Settings you provide
| Setting | Required | Description |
|---|---|---|
| Display note | No | A label for this node on the canvas. |
| Redaction style | No | The fill colour for the redaction boxes that get burned into the released documents: Black, White, or Grey. Defaults to Black. |
| Include manifest file | No | Add a small manifest file listing every document in the release together with redaction counts. Defaults to on. |
| Include audit log | No | Add an audit log file recording exactly which redactions were applied to which document. Defaults to on. |
Common uses
- Producing the final redacted package at the end of a Subject Access Request workflow.
- Generating tamper-evident release packages with manifest and audit log for compliance.
PII Detect
Scans documents for Personally Identifiable Information (PII) — names, addresses, contact details, government identifiers, and so on — and records each piece of PII it finds together with where it appeared. The output feeds review and redaction tools further down the pipeline.
What you'll need
- An upstream HWT-OCR node (or another text-extraction tool) so that PII Detect has text to scan.

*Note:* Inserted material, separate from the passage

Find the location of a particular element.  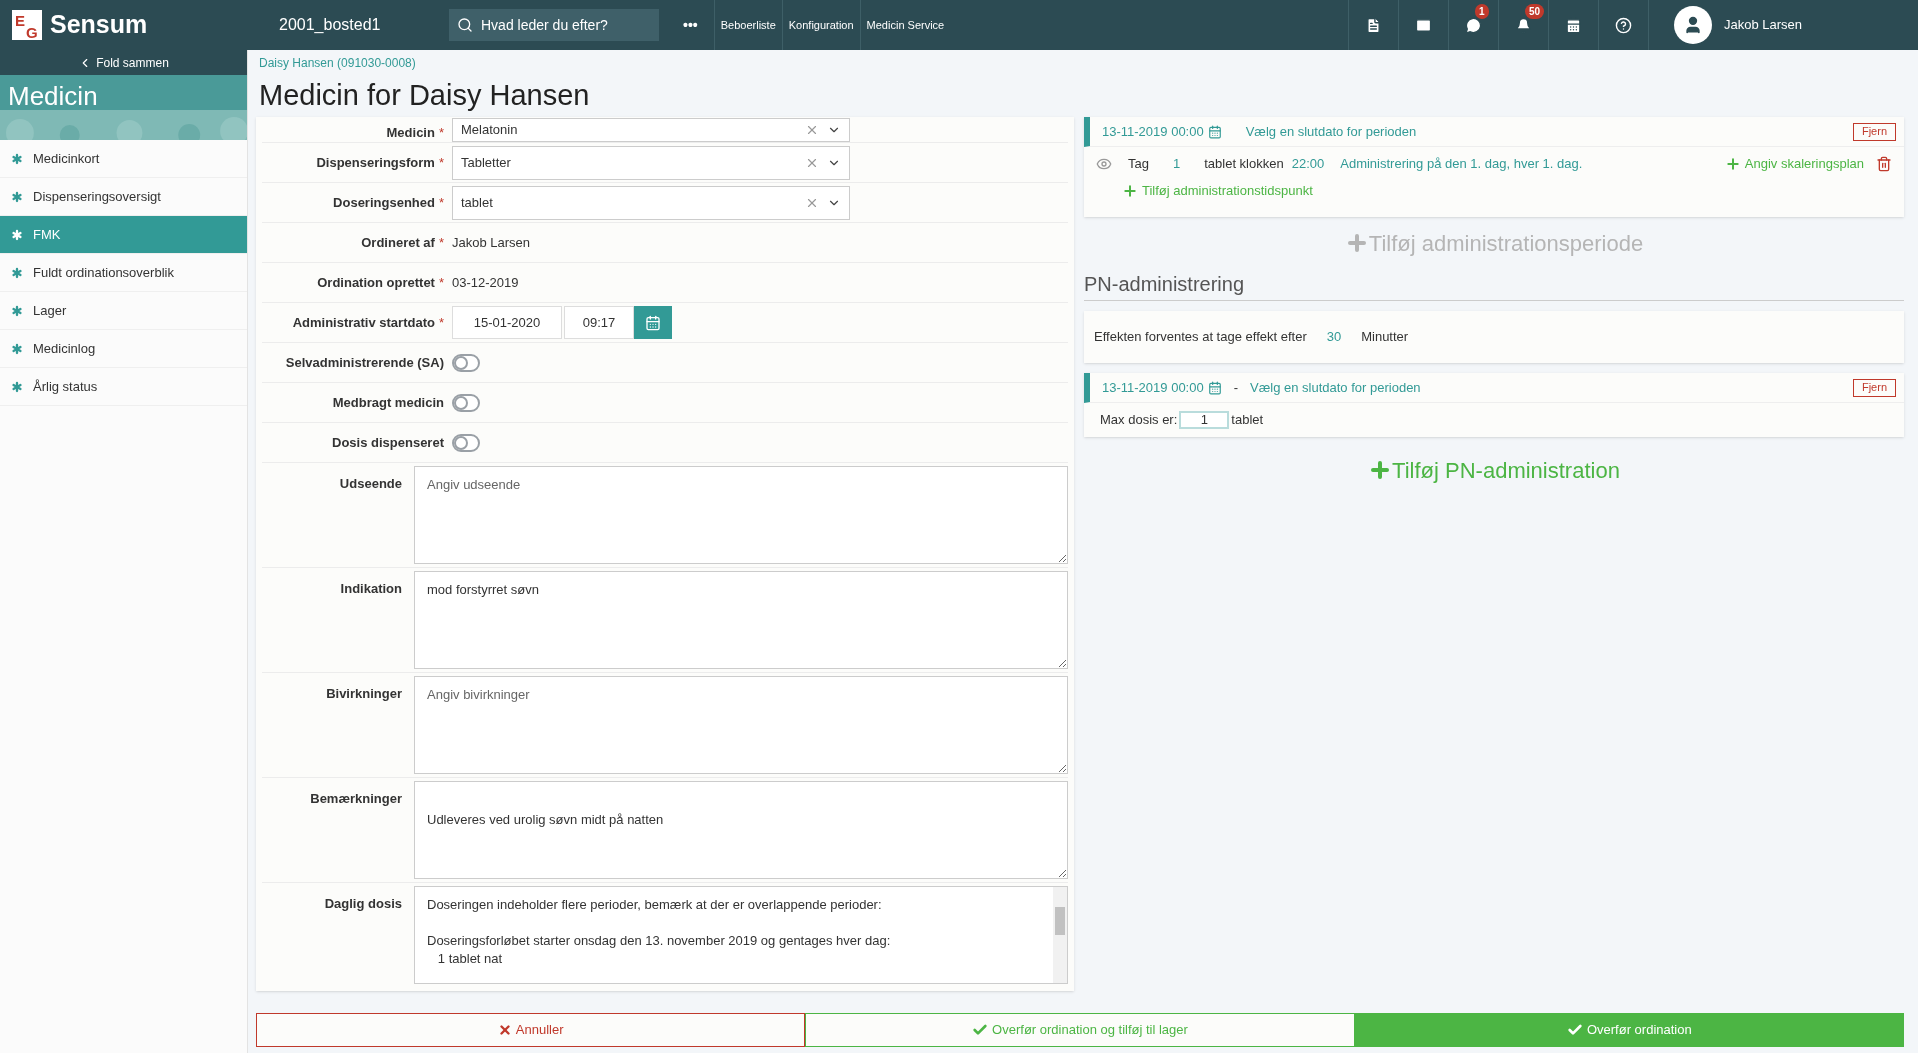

- (Optional) An AI helper connected by a helper edge if you want PII Detect to use AI for the harder, more ambiguous cases.
Settings you provide
| Setting | Required | Description |
|---|---|---|
| Display note | No | A label for this node on the canvas. |
| Minimum confidence | No | How sure the detector has to be (between 0 and 1) before it records something as PII. Defaults to 0.5. |
| Context window (characters) | No | How many characters of surrounding text to keep with each detection so that reviewers can see it in context. Defaults to 300. |
| Maximum context samples | No | The most context samples the AI will look at per piece of PII when classifying. Defaults to 5. |
| Enable AI classification | No | Send ambiguous detections to the connected AI helper for a second opinion. Defaults to on. |
| PII types to detect | Yes | Tick which categories of PII you want the tool to look for. Includes general categories (names, addresses, phone numbers, email addresses, payment card numbers) and country-specific identifiers (NHS numbers, National Insurance Numbers (NINO), passport numbers, tax identifiers, and others). |
| Note | No | A free-text description for your own reference. |
Common uses
- Finding and flagging personal data across a document set ahead of redaction.
- Producing the input to a Review (Q-DACT) and SAR Release pipeline.
- Building a register of which documents contain which kinds of PII.